EXERCISE TASK: How many lines in the items below contain the string "dots"? Reply with the number alone.

— begin DATASET EXTRACT —

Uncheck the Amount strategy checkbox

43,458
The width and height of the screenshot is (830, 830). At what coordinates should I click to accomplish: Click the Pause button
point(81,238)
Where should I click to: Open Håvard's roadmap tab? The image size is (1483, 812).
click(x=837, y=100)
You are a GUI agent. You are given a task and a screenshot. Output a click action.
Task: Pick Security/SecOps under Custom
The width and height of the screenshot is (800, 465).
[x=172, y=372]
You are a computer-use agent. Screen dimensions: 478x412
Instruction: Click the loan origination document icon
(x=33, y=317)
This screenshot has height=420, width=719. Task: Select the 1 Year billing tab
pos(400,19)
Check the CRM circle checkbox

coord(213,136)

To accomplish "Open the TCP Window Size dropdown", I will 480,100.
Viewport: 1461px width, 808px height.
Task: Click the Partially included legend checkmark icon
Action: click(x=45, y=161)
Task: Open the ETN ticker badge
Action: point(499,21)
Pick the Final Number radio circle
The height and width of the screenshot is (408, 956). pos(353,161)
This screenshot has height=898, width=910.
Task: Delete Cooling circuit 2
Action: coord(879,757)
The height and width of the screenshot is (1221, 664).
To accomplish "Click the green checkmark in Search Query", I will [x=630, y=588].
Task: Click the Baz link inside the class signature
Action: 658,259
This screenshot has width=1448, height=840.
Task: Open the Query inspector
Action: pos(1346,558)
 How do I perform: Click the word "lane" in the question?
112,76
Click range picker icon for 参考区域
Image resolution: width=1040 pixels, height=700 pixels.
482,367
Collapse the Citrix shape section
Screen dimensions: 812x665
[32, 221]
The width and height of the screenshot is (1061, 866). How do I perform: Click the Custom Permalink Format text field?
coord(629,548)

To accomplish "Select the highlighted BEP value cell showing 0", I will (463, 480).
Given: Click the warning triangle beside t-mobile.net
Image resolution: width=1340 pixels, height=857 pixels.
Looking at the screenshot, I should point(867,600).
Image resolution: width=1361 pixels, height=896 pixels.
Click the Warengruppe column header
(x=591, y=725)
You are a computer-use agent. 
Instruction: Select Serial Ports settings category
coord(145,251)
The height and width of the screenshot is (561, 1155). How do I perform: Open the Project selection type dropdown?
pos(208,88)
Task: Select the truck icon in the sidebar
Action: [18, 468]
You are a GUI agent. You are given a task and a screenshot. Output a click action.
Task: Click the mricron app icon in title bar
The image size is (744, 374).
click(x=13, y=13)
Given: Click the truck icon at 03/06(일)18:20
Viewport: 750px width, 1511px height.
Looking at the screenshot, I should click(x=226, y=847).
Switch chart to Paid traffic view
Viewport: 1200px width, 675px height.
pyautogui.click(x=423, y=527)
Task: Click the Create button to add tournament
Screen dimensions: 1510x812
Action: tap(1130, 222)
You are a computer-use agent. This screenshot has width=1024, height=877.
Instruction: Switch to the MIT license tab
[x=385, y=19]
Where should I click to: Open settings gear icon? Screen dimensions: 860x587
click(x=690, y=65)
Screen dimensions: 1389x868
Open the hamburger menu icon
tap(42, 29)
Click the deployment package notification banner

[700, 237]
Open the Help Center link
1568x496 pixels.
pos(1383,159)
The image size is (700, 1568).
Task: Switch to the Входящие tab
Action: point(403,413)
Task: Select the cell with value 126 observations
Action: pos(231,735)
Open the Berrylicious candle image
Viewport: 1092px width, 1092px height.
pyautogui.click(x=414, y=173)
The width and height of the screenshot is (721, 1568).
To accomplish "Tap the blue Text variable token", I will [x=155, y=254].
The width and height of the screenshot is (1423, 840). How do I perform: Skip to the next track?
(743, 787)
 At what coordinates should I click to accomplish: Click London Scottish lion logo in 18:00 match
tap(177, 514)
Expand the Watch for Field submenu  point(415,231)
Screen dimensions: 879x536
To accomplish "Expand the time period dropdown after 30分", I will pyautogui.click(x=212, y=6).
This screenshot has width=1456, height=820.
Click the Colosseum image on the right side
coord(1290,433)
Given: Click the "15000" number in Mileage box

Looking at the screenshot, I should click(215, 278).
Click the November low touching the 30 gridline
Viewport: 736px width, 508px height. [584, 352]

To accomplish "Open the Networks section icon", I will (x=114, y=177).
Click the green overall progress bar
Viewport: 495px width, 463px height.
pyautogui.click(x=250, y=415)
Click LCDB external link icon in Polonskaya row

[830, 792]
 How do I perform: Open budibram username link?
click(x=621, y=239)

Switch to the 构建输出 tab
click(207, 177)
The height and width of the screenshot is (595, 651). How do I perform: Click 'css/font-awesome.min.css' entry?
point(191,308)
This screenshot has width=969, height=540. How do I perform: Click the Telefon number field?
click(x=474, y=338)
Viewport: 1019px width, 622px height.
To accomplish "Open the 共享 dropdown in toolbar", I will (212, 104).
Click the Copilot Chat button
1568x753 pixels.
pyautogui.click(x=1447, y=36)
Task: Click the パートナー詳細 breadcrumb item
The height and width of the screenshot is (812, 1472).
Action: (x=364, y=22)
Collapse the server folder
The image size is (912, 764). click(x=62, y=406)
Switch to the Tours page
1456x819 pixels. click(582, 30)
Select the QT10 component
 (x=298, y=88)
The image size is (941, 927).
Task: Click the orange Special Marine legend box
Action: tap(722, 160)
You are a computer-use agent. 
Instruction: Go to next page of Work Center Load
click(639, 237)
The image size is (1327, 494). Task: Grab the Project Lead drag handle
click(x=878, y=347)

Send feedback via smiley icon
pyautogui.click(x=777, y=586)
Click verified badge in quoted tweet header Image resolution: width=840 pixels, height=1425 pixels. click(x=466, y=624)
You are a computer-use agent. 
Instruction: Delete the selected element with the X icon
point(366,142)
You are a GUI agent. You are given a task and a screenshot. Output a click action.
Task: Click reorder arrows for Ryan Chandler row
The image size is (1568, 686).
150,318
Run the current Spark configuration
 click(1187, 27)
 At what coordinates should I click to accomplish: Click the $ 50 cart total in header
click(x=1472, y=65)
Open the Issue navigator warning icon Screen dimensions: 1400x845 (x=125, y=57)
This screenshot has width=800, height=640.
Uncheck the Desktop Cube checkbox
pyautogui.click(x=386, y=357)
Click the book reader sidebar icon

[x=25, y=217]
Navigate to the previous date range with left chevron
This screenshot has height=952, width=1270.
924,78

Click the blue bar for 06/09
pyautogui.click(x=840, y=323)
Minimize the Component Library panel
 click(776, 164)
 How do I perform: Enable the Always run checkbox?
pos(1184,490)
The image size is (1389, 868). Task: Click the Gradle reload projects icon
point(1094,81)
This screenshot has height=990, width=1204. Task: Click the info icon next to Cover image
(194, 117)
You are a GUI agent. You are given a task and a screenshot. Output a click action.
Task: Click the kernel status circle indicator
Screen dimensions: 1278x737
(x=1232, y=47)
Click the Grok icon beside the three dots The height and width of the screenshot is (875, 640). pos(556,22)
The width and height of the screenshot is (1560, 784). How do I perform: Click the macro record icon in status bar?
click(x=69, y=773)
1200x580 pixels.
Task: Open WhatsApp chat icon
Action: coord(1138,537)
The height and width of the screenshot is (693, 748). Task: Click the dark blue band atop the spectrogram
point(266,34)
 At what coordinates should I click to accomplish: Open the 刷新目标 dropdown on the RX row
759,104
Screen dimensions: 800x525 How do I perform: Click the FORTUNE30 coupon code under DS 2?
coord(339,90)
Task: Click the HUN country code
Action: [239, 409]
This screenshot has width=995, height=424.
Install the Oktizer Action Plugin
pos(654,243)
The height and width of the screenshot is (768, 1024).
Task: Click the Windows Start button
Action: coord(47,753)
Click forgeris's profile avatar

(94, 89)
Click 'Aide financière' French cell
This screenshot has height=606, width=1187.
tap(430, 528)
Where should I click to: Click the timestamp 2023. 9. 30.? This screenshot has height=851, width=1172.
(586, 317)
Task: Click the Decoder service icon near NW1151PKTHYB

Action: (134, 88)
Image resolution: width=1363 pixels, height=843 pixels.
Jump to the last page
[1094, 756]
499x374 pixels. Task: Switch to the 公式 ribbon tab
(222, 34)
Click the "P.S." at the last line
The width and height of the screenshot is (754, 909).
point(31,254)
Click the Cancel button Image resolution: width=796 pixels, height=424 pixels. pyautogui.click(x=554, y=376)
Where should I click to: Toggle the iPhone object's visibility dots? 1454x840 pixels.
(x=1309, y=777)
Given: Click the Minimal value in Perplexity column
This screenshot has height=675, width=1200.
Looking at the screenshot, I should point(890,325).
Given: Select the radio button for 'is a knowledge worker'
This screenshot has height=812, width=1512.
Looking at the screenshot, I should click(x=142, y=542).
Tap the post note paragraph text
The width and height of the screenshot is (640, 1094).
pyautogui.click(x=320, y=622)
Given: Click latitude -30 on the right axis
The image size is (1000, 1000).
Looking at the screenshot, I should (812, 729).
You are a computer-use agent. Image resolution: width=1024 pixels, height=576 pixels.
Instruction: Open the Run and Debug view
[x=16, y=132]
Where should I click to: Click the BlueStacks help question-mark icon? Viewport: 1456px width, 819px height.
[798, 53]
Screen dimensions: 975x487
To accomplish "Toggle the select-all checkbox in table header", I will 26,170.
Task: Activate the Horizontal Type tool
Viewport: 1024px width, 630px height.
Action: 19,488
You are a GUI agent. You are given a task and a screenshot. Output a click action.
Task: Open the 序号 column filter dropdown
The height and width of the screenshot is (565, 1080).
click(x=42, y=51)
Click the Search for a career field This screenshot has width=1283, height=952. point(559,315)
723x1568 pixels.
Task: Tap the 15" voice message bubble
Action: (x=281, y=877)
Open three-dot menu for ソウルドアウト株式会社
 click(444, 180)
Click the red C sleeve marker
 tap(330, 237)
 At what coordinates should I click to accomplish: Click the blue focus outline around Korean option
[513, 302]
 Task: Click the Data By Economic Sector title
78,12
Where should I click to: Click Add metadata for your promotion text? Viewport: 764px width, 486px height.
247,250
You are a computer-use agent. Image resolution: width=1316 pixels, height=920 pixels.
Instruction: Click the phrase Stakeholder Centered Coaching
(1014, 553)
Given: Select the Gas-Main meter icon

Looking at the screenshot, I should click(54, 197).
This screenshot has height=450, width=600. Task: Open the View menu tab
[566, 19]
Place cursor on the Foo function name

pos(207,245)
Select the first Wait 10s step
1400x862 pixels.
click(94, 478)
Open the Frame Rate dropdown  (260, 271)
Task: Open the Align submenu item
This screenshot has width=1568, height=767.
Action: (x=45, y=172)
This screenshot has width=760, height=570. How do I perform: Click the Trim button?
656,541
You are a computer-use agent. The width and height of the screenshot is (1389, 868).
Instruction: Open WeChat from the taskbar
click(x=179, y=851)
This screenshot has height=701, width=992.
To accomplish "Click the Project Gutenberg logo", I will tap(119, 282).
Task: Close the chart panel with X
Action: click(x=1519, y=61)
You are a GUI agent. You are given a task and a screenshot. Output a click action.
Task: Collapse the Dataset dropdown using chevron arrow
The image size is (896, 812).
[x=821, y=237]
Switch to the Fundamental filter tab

— end DATASET EXTRACT —

WRITTEN ANSWER: 2